最近新設されている学部としてデータサイエンス学部が挙げられます。

2020年現在では滋賀大学、横浜市立大学、武蔵野大学にデータサイエンス学部が設置され、2021年には立正大学に新設されます。また、学科単位では大阪工業大学などにも設置予定です。

もちろん類似の学科はあります(情報数理系の学科など)が学部として独立させるからには、そこに独自の教育が存在していることが必須です。

ということで、データサイエンス学部のカリキュラムはどこに独自性があるのか、またどういう点に気を付ければよいのかを考えてみたいと思います。

参照したのは以下のサイトです。

滋賀大学

横浜市立大学

武蔵野大学

大きくは三層に分かれる

データサイエンス学部のカリキュラムは大きく以下の三層に分かれます。

1.数理教育及び統計学
2.情報技術
3.社会とのつながり(価値創造という言葉で括られることが多いです)

その中でも数学が一番基本

統計学を理解するためには数学の理解が不可欠です。

そのためどの大学も数学には科目を割いています。滋賀大学も横浜市立大学も必修単位数だけで10単位以上あります。

そういう意味では武蔵野大学は数学についてはやや少ない単位数(4単位)となっており、統計学の理解という点ではやや弱いという印象を受けます。

情報技術は手段

データを分析するための手段として情報技術はどの大学も必修としていますが、このあたりの必修数も大学により違いが出ています。

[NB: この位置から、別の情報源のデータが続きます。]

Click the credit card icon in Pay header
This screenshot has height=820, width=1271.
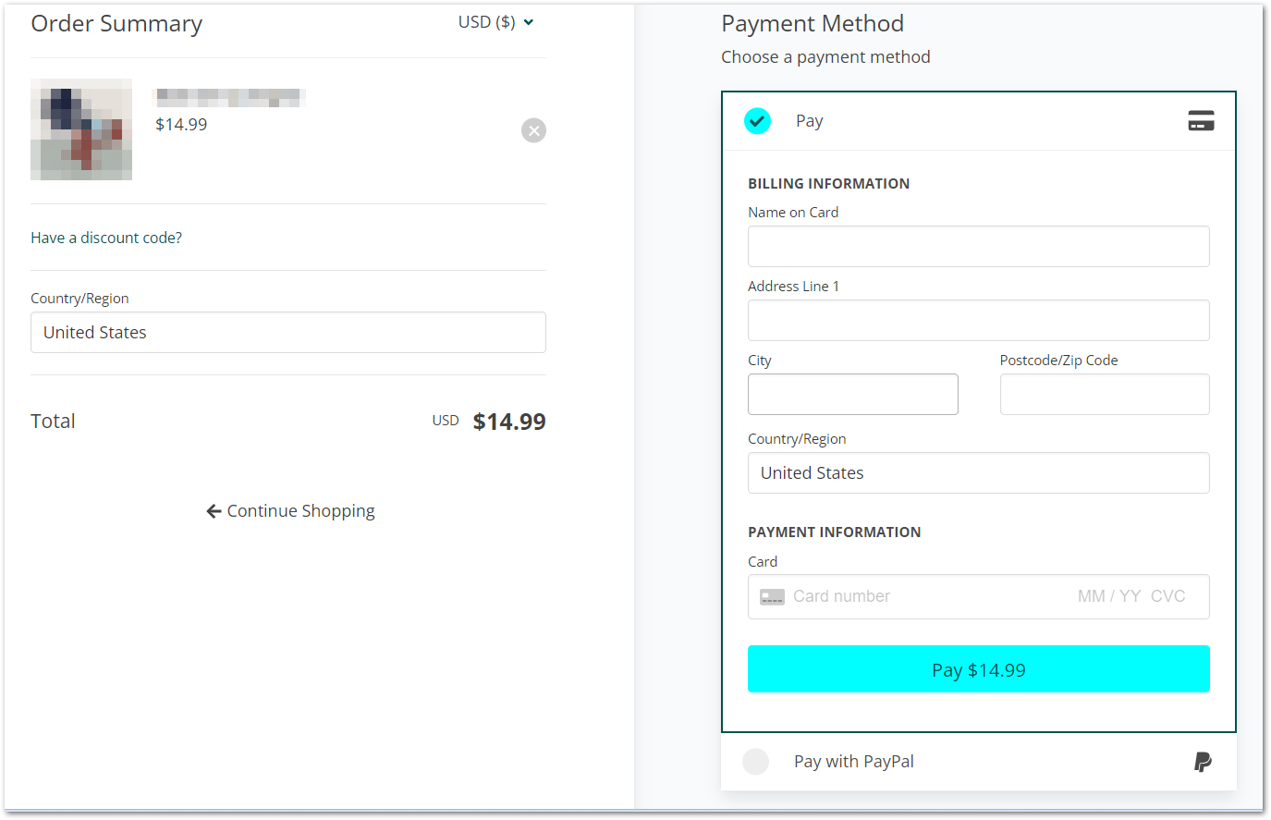coord(1201,121)
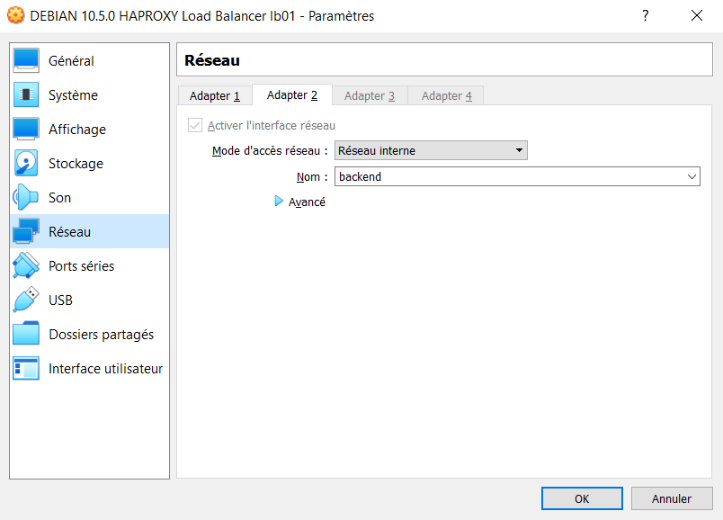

滋賀大学はオーソドックスなプログラミングや情報学の科目が15単位前後必修となっているのに対して、横浜市立大学は必修としては4単位しかありません。また武蔵野大学はAIや機械学習など各論としてのプログラミング科目を多く必修としています(多めに見積もって10単位前後)。

社会とのつながりが各大学の力の見せ所

この部分が最も大学によって異なる部分です。

まず、滋賀大学はデータサイエンスとして背骨となる演習が各学期で必修となっています。その上で、価値創造として各論の講義・演習が付加される形式で進みます。

次に横浜市立大学は3年次から専門領域演習としてPBL科目を準備しています。

また、武蔵野大学も3年次から専門演習が始まりますが、ここも情報技術の科目と同様に比較的AIに偏重した形でコース別の演習が実施されています。それ以外にも未来創造PJ(プロジェクト)が1年次から設計されていますが、ここは必修ではありません。

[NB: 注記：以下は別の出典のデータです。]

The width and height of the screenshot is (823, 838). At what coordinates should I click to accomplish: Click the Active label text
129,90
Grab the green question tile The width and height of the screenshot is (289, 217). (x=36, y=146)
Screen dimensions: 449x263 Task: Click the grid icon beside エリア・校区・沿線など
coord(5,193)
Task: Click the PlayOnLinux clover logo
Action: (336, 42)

また、PBLとして成立させるために企業・団体との協定も進められています。

一方でそれ以外の専門科目では大学により違いがあります。横浜市立大学と武蔵野大学は専門科目で科目設定されていませんが滋賀大学は社会科学系の科目を専門科目に入れています。

これは滋賀大学データサイエンス学部がもともと経済学部から定員を割いたという事情もあるのかもしれないと邪推しますが、専門科目を通じて迷子(何を対象にしたらよいかわからない)を防ぐことができます。

横浜市立大学と武蔵野大学でもこれらの科目は教養科目として設置されていますが、専門科目の中で体系づけられているわけではありませんので、自分の意志で単位を取得するということになります。

勝手に評価すると

現在教育が進められている3大学を勝手に評価すると、最も評価できるのは滋賀大学だと思います。

理由としては、最初に書いた三層のバランスが非常に良いこと、各学期で基本となる演習が段階を踏んで設計されていること、企業連携を進めるセンターが設置されていることなどが挙げられます。

横浜市立大学と武蔵野大学はその点でいうと、少しずつ欠けている点があると感じられます。具体的には横浜市立大学が情報技術の単位数が少ないこと、武蔵野大学が数理系の単位数が少ないことが挙げられます。

また、滋賀大学の専門科目に各論が入っていることもプラス要素であると思います。

現在のデータサイエンティストブームで今後は学部・学科単位でデータサイエンス系学部が設置されると予想されますが、上記の三要素がどの程度充実しているかを参考に判断してください。